Another question I have is can you guarantee that if anyone else is going to touch that code they'll write a test for it?

First thing to say is of course not, just as you can't guarantee that anyone else is not going to delete your tests. We can't guarantee much about behaviour of future devs, but there has to be some basic trust in organization. We shouldn't write code to protect from future misbehaving developers. What we should do though is minimize the risk of someone misbehaving by scrutinizing each change made. In my organization for instance we have following process:

  1. Any change has to have a code review published. No excuses, publishing CR is as easy as running publish-cr, if you have time to run git push you also have time to run publish-cr. So there's no reason to not do that (barring code review tool failure, perhaps)
  2. Any change should be approved by a team member or subject matter expert. This is not enforced strictly, but see next point.
  3. If a change without a CR or without an approval is pushed anyway, continuous integration approval subprocess we call "code review police" will fail to approve (and thus automatically deploy) this change.
  4. Of course we don't want to slow people down - change author (anyone actually) can still override this failure, literally saying "yes, I don't have approval. I know what I'm doing. Deploy". When he does that though, an e-mail is sent to entire team owning the package saying he did so.
  5. Team members would usually scrutinize such e-mail and review it even more thoroughly than usual (after all this code is probably already running in production). At this phase crappy code would likely be called out, but to be fair I have never witnessed anyone force-deploying crappy code. Psychology works here, if you know your "force deploy" is scrutinized you won't do this for ugly changes.

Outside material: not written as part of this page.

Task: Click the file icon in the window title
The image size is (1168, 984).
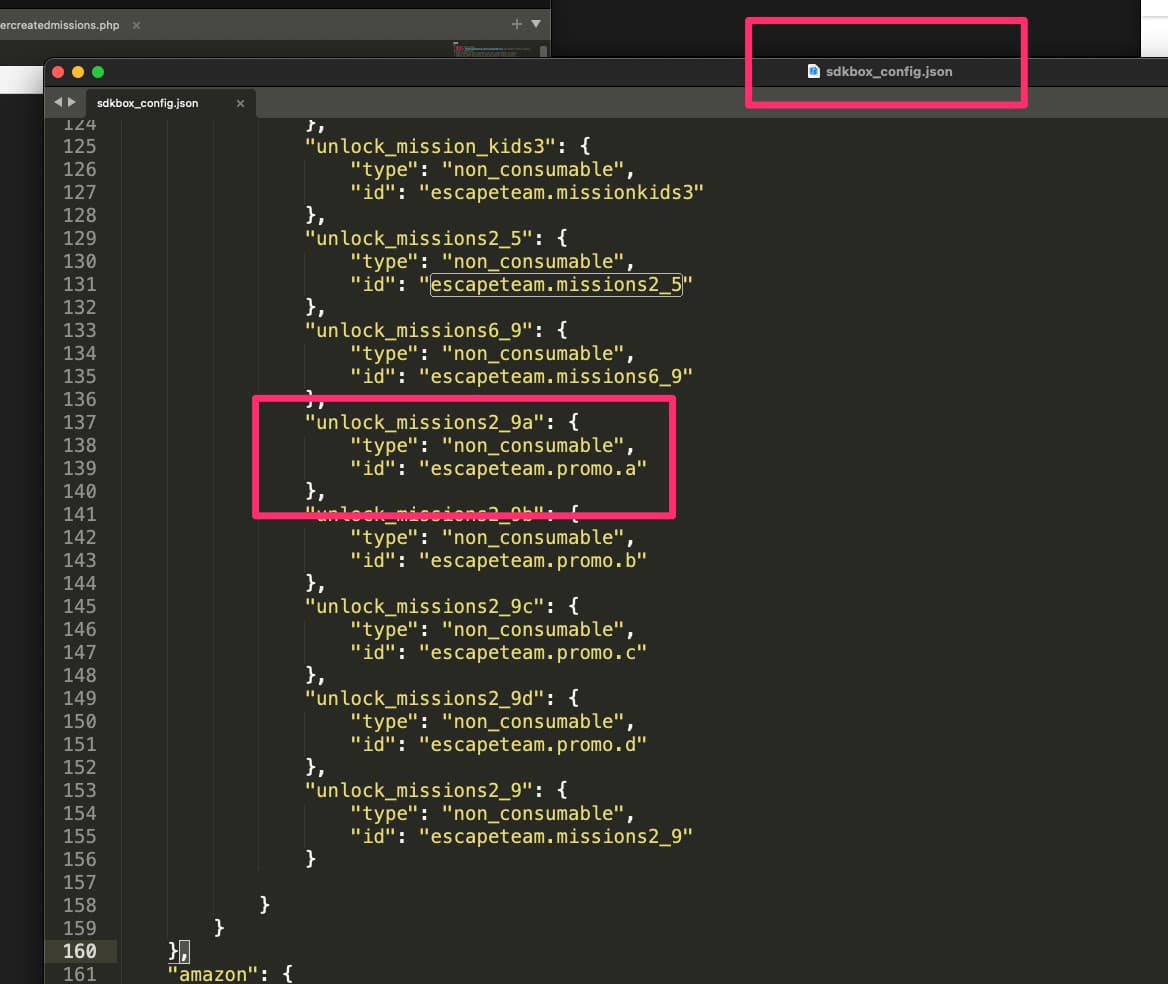Action: click(814, 72)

And to aid in detecting missing tests our CR tool is quite sophisticated - when change is published, it displays diff side by side, runs tests with coverage and on that side-by-side diff marks in light red lines not covered by any test. Engineers doing CR would usually raise a concern if you made a non-trivial change on a red line. Unless common sense says this line doesn't really need test, and if common sense of both author and reviewer says that - then yes, you probably do not need test.

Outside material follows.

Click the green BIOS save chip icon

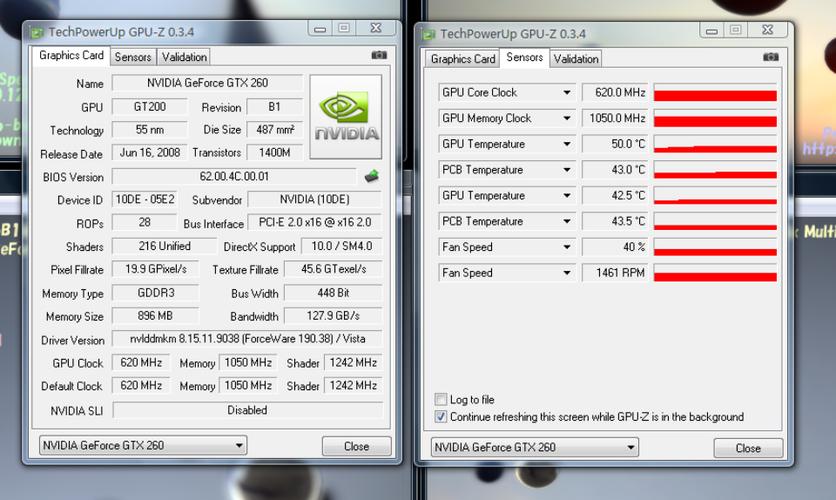coord(371,177)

So no, I can't guarantee future dev will write test, but with proper tooling and processes in place I can minimize the risk of having crappy code reaching production. IMHO this is way more important than any kind of artificial rules "at least 80% coverage" or "all new code has to be covered by test". To me common sense always wins against dogma. I witnessed too many changes which covered 100% lines, including all their catch blocks to reach coverage goal but failed to write a basic "Serialize/Deserialize` test ("if I serialize this object to DB and then read it back, is it equal to what I wrote?") to believe in threshold-based rules

Anyway, I understand your position and don't see anything particular wrong with it. Just wanted to share my 3 cents.